Yvette Cooper, shadow home secretary, said Carrick should never have been in the police in the first place. Moreover, she said the failure to suspend him permanently from active duty after he was first investigated for rape showed little had been learned since the murder of Sarah Everard in March 2021 by a serving officer.
“This is a truly shocking and appalling case with the most devastating rapes, sexual and violent crimes committed against women by a serving officer,” Cooper said.
“It is further evidence of the appalling failures in the police vetting and misconduct processes, still not addressed by government,” she added.
Carrick’s offences spanned from 2003 to 2020 and mostly took place in Hertfordshire, where he lived.
Sadiq Khan, mayor of London, said he was working with the Met Commissioner Sir Mark Rowley to ensure the force is more effective at removing officers whose conduct is “demonstrably criminal”.
“Londoners will be rightly shocked that this man was able to work for the Met for so long and serious questions must be answered about how he was able to abuse his position as an officer in this horrendous manner,” Khan said.
Rowley apologised to Carrick’s many victims, saying: “We have failed. And I’m sorry.
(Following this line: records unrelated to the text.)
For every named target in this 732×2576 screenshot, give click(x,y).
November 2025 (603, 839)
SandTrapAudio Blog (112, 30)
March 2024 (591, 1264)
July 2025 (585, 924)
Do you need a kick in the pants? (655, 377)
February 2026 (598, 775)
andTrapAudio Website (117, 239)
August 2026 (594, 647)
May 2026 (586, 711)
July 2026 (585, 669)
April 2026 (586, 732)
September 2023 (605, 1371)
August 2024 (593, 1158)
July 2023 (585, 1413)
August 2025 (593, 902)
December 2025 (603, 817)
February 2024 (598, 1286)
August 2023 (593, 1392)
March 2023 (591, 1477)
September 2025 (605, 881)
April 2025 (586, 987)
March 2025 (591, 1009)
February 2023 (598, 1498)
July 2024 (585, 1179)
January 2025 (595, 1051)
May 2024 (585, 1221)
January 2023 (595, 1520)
He should not have been a police officer,” he said in a statement. “We haven’t applied the same sense of ruthlessness to guarding our own integrity that we routinely apply to confronting criminals.”
He added he was taking action against “those who corrupt our force”. “From my first day four months ago, I said that the Met will become ruthless at rooting out those who corrupt our integrity,” he said.
The Met initiated a review of Carrick’s service, conduct and complaints record after he was charged with rape in October 2021, which established that he had been on police systems in relation to numerous off-duty incidents both before and after he was hired.
None of the incidents resulted in criminal sanctions against him but they included allegations of harassment, domestic assault, malicious communications and burglary.
The Met’s failure to spot a pattern in these allegations are reminiscent of similar omissions in the case of Wayne Couzens, the former officer who was jailed for life in September 2021 for the murder of Everard.
In response to last year’s review into misconduct at the UK’s leading police force by Baroness Louise Casey, the Met said it had invested millions of pounds and brought in more than 400 additional officers to investigate offenders.
The Met said it was confident Carrick’s behaviour would have been singled out by new and more robust vetting procedures in place.
Casey said less than 1 per cent of officers facing multiple allegations of serious offences — including corruption, sexual assault and domestic violence — had been dismissed.